战后德国人流放和逃亡
Towards the end and in the aftermath of World War II, most of the German population fled or was expelled from areas outside the territory of post-war Germany and post-war Austria, including:
* pre-war German provinces transferred to Poland and the Soviet Union after the war (East Brandenburg, East Prussia and most of Pomerania and Silesia);
* Czechoslovakia, re-created from pre-war Czechoslovak areas occupied during the war and the Sudetenland, annexed by Nazi Germany in 1938;
* pre-war Polish areas annexed or occupied by Nazi Germany during the war;
* Hungary, Romania, northern Yugoslavia (predominantly in the Vojvodina region), and other states of Central and Eastern Europe.
The majority of the flights and expulsions occurred from the former eastern territories of Germany transferred to post-war Poland and the Soviet Union (~7 million), and from Czechoslovakia (~3 million). The expellees were taken in by the Allied occupation zones in Germany and in Austria.

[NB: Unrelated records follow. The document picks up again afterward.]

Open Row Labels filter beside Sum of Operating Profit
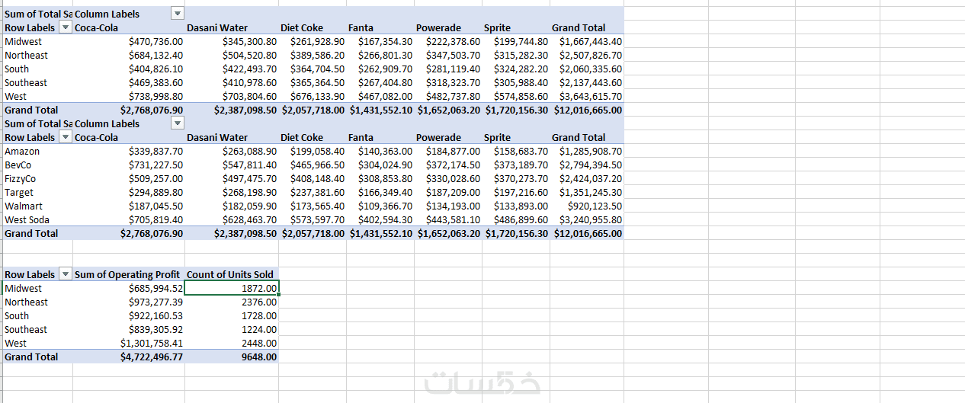Viewport: 965px width, 403px height. pos(65,275)
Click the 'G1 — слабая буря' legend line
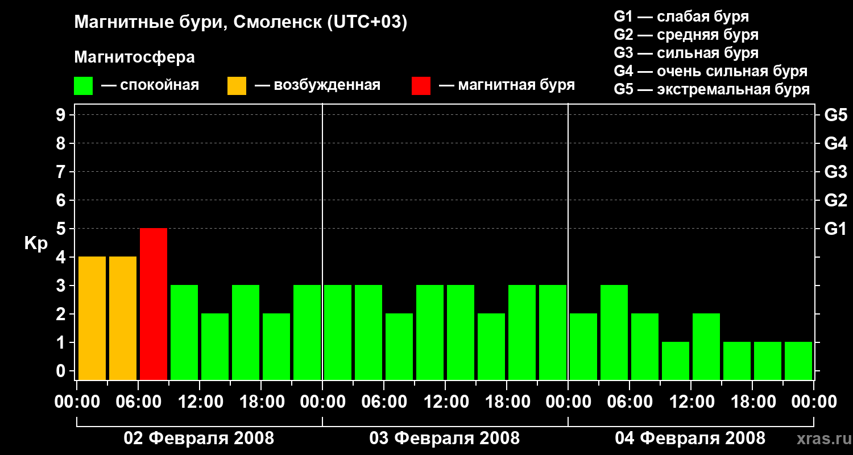Screen dimensions: 853x455 [x=681, y=16]
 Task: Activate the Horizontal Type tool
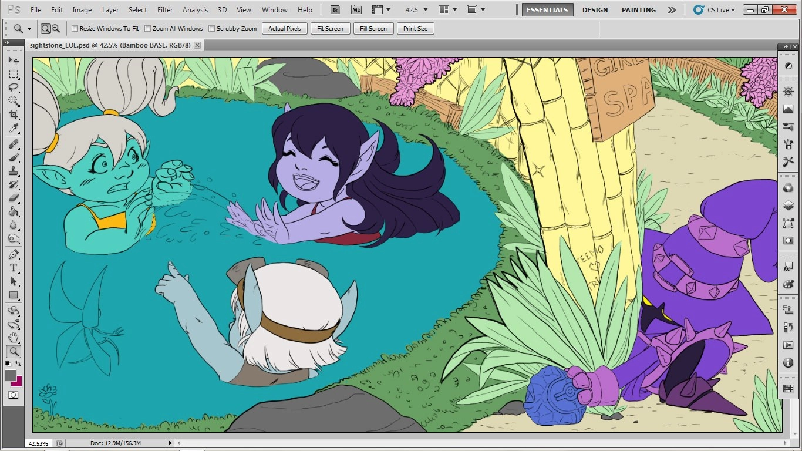pos(13,268)
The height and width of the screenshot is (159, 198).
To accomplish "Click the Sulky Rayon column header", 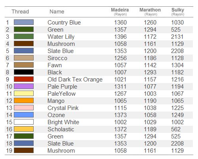I will pyautogui.click(x=178, y=12).
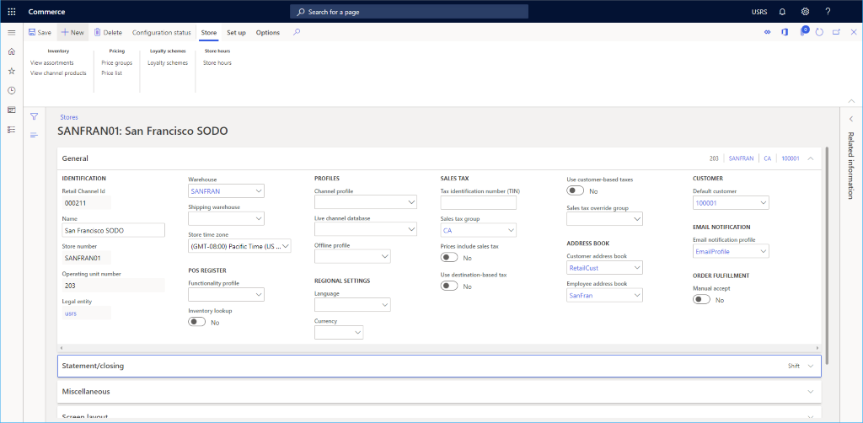This screenshot has width=863, height=423.
Task: Open the Options tab
Action: click(x=268, y=33)
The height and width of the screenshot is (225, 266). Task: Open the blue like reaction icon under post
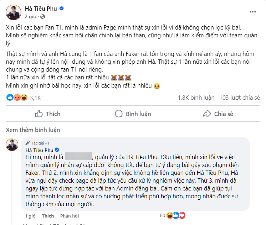[10, 98]
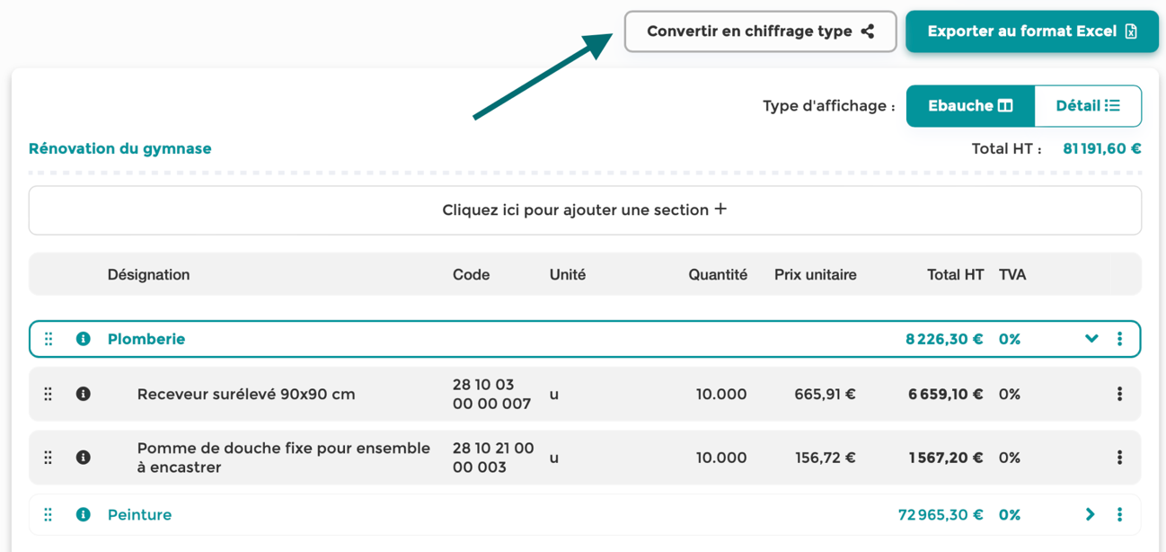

With at least 12 million Germans directly involved, it was the largest movement of any European people in modern history, the largest transfer of a single ethnic population in history, and the largest of several post-war expulsions in Central and Eastern Europe which displaced a total of about twenty million people. The events have been usually classified as population transfer, or as ethnic cleansing. R. J. Rummel has classified these events as democide, and few go as far as calling it a genocide.
The policy was part of the geopolitical and ethnic reconfiguration of postwar Europe, and in part retribution for the Nazi Germany initiation of the war and subsequent atrocities and ethnic cleansings in Nazi-occupied Europe. The Allied leaders of the US, UK, and the USSR had agreed in general before the end of the war that Poland's border would be shifted west and the remaining German population expelled, and assured the leaders of the emigre governments of Poland and Czechoslovakia, both occupied by Nazi Germany, accordingly.
The displacements occurred in three somewhat overlapping phases, the first of which was the spontaneous flight and evacuation of Germans in face of the advancing Red Army, from mid-1944 to early 1945. The second phase was the disorganized expulsion of Germans immediately following the Wehrmacht's defeat. The third phase was a more organized expulsion following the Allied leaders' Potsdam Agreement, which redefined the Central European administrative borders and legitimized "orderly" and "humane" expulsions of Germans from Poland, Czechoslovakia, and Hungary. Many German civilians were also sent to internment and labor camps. The major expulsions were complete in 1950. Census figures of this year placed the total number of ethnic Germans still living in Eastern Europe at approximately 2.6 million, about 12 percent of the pre-war total. The exact number of casualties is still unknown and is difficult to establish due to the chaotic nature of the last months of the war.